■ TRECHO CITADO
# # # # #
Caxola

Idéias flutuam pela ruas da cidade. Nadam pelos ares em busca de ouvidos atentos e ansiosas por olhos curiosos. Meu prazer voluntário é capturá-las, vesti-las de sedas e traduzi-las em palavras. No Caxola, a beleza acre do cotidiano veste traje de gala.

domingo, setembro 14, 2014

A pergunta

Sou mulher. Casei há pouco mais de um ano. Completo 30 anos daqui a três meses.

Qual a primeira pergunta que te vem à cabeça?

“E filhos? Você quer?”
Aposto!

Depois do casamento, perdi a conta das vezes em que fui questionada sobre isso. E não só por pessoas próximas. Por quem mal conheço. Por quem acabei de conhecer. Em encontros de amigos e em entrevistas de emprego. Levo um susto cada vez que ouço a pergunta.

Ela aparece volta e meia quando estou entretida brincando com alguma criança. “E filhos? Você quer?” Poxa, eu só queria comer o meu bolinho! Não! Eu só tô brincando com ela. Acho divertido. Sinto falta de crianças por perto desde que mudei da cidade onde moram meus primos - que já cresceram. Sou assim atenciosa com velhinhos também. Eu juro.

Penso em todas essas respostas, mas nunca as articulo. Sempre sorrio envergonhada e digo: “Ahã, quero sim. Um dia.” Me parece a forma mais simples de abreviar o assunto.

A verdade: eu não faço a menor ideia! Não quero pensar nisso agora, não quero ser cobrada. Me deixa! Sai daqui! Ok, menos, menos.

Sei que meus óvulos vão ficar velhos e tal. Sei que, mais tarde, posso me arrepender de não ter engravidado antes. Sei que posso não conseguir engravidar quando tiver 35 anos. Oh, meu Deus! Oh, meu Deus! Oh, wait... eu nem sei se quero filhos. Com o que estou preocupada?
# # # # #
■ LINHAS DE DADOS

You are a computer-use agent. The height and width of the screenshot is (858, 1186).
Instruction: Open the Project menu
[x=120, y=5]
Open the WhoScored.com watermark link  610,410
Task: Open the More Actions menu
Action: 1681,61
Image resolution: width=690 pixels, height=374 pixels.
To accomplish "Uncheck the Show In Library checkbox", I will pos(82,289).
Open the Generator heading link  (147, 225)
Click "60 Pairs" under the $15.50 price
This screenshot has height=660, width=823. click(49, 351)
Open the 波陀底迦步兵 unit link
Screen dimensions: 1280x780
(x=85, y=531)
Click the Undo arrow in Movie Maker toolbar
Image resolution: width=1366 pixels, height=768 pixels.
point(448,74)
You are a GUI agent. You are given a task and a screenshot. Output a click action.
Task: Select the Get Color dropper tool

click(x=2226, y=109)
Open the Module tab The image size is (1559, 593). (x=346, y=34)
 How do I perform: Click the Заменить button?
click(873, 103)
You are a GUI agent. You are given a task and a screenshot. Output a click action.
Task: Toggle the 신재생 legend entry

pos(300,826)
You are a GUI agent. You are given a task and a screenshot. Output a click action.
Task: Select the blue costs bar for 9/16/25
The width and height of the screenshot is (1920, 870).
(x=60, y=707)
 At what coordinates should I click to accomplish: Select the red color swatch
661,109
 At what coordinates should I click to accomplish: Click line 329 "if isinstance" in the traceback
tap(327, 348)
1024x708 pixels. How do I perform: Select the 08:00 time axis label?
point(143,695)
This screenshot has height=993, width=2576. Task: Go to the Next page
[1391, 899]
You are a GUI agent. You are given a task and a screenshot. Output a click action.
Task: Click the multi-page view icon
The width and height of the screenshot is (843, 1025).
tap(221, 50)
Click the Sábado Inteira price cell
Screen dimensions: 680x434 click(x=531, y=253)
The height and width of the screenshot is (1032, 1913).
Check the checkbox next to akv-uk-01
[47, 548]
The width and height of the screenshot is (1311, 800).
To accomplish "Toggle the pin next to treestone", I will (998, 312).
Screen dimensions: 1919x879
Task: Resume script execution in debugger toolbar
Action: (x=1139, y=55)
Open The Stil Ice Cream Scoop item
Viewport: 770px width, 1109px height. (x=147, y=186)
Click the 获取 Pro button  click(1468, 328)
# # # # #
■ ENUNCIADO
Reproduza do trecho citado a parte entre "Depois do casamento, perdi" e "ouço a pergunta.", incluindo ambos. Os itens não têm nenhuma relação com o que se pede aqui.

■ RESOLUÇÃO COMPLETA
Depois do casamento, perdi a conta das vezes em que fui questionada sobre isso. E não só por pessoas próximas. Por quem mal conheço. Por quem acabei de conhecer. Em encontros de amigos e em entrevistas de emprego. Levo um susto cada vez que ouço a pergunta.